Thanks to Fabian Bedoya for sharing this excellent intermediate to advanced level lesson plan that employs TV Episodes for effective use in helping students improve their listening, vocabulary and conversation skills. If you would like to contribute lesson plans for teachers to access through this site, please use the submission form for your materials.
This is an exercise which works well as an experiment with your students in class, or as an assignment for homework. I like to call my task-strategy: Passive Listening Gymnastics
The goal of this activity is to bring students up to a level of listening comprehension which helps them feel confident with coping with full, normal-speed listening texts, while not getting distracted by unknown vocabulary they may encounter.
The Set-up:
- Tell students to choose a sit-com from TV they like, better if it is one that they can easily relate (i.e. jobs or lifestyles).
- After a sit-com has been chosen by the class, do the following:
- Record a couple of episodes both on video cassette and audio cassette.
- Watch an episode with the class, prompt conversation on what happened to the characters in that episode. Try to prompt the use of new vocabulary learned from the episode.
- Try to connect the new vocabulary brought up by students to specific scenes, settings and moods in the episode.
- Finally, try to compare the episodes' situations to real situations in your students' lives.
- After class, let your students take a copy of the class' episode on audio and tell them to listen to it, noting new vocabulary - especially phrases.
Reasoning and Goals
By first concentrating on the episodes' situations and comparing them to real life (in class), students become primed for the learning of new collocations that might increase their chances of communicative success in similar situations in real life. Further, by concentrating on the episode's language (at home), students sustain their concentration on the language for relatively longer stretches of time, in that way noticing new particularities of the language learned.
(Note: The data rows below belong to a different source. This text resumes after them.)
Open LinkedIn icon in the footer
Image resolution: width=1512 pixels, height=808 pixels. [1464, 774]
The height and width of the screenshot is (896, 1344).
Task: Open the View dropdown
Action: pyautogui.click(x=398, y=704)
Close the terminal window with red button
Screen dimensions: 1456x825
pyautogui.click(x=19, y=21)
One very interesting feature of this exercise is the fact - confirmed by many of my students in Colombia - that, when students first watch the episode, their memories record much more than just the language or the images. In fact, their minds make a very elaborate copy of the episode, linking the tone of speakers, the language used, the mood of each scene, etc. The really fascinating part comes when listening to the audio copy of the episode. What happens, as reported by my students, is that the images jump into their head. A very sophisticated kind of passive thinking in English (or bringing vivid imagery to their mind's eye automatically) has been accomplished.
Further Ideas - Continued Practice
- Turn this activity into an on-going practice throughout the course.
- Recommend that your students concentrate on just one sit-com time after time, as this might help students follow the rhythm and collocations of conversations and help them deal with accents of the characters.
- Suggest that students establish the ritual of focusing their attention on a particular character of their choice, as this helps them fall into familiarity with the character, and this may lead to the eventual injection of the character's mannerisms, collocations, idioms, intonation, etc, into the students' conversation.
- Make sure to give students clear instructions on how to continue this exercise at home. Make them aware of the many nuances of language through activating tasks related to situations and language in the comedy during class.